◆ **Given problem**: Retype the part of the records that opens with the line containing "The width and height of the screenshot is (1538, 833)." and closes at the end of the records, reproducing every line without changes.

◆ **Extracted entries**:
----------
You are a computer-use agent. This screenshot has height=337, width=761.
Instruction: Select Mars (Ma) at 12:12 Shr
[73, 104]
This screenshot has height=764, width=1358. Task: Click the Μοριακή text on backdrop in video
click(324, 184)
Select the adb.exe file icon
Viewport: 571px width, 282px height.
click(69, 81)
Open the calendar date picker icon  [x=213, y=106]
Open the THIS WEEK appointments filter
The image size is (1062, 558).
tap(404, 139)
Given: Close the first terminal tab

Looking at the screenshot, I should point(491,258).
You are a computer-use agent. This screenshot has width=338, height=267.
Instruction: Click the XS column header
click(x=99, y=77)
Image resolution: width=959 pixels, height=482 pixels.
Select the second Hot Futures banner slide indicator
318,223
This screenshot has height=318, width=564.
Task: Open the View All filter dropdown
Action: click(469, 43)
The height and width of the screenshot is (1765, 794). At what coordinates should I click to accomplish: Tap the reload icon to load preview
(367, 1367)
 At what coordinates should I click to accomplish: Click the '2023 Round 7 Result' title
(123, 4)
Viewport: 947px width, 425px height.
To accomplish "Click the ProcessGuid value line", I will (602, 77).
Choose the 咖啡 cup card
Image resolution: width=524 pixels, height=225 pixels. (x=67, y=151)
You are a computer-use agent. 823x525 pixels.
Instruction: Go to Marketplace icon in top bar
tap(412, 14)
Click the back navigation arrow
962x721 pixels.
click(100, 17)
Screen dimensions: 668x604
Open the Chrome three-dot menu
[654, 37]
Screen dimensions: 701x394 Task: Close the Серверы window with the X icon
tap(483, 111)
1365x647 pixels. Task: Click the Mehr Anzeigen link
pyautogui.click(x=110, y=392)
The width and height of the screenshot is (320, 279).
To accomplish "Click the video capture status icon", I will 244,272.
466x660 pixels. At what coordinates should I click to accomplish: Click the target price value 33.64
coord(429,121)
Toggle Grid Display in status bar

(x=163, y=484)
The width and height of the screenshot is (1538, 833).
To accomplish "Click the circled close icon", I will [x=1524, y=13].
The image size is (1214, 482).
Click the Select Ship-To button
----------
◆ **Output**:
The width and height of the screenshot is (1538, 833).
To accomplish "Click the circled close icon", I will [x=1524, y=13].
The image size is (1214, 482).
Click the Select Ship-To button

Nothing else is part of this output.